▸ Assigned task:
Send back every record word for word, with nothing missing.

(Pixel coordinate grounding data)
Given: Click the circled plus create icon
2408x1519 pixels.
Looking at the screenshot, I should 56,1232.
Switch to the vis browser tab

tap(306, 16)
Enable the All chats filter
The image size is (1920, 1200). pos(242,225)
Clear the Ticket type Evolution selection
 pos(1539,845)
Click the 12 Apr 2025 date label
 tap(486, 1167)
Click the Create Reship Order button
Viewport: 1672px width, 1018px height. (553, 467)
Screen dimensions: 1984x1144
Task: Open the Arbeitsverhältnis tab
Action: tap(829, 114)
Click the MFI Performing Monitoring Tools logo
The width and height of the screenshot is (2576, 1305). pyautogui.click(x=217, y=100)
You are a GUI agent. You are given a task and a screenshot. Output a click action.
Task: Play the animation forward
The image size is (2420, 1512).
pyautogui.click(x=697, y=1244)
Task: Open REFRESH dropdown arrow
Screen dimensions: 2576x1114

▸ The completed task:
Given: Click the circled plus create icon
2408x1519 pixels.
Looking at the screenshot, I should 56,1232.
Switch to the vis browser tab

tap(306, 16)
Enable the All chats filter
The image size is (1920, 1200). pos(242,225)
Clear the Ticket type Evolution selection
 pos(1539,845)
Click the 12 Apr 2025 date label
 tap(486, 1167)
Click the Create Reship Order button
Viewport: 1672px width, 1018px height. (553, 467)
Screen dimensions: 1984x1144
Task: Open the Arbeitsverhältnis tab
Action: tap(829, 114)
Click the MFI Performing Monitoring Tools logo
The width and height of the screenshot is (2576, 1305). pyautogui.click(x=217, y=100)
You are a GUI agent. You are given a task and a screenshot. Output a click action.
Task: Play the animation forward
The image size is (2420, 1512).
pyautogui.click(x=697, y=1244)
Task: Open REFRESH dropdown arrow
Screen dimensions: 2576x1114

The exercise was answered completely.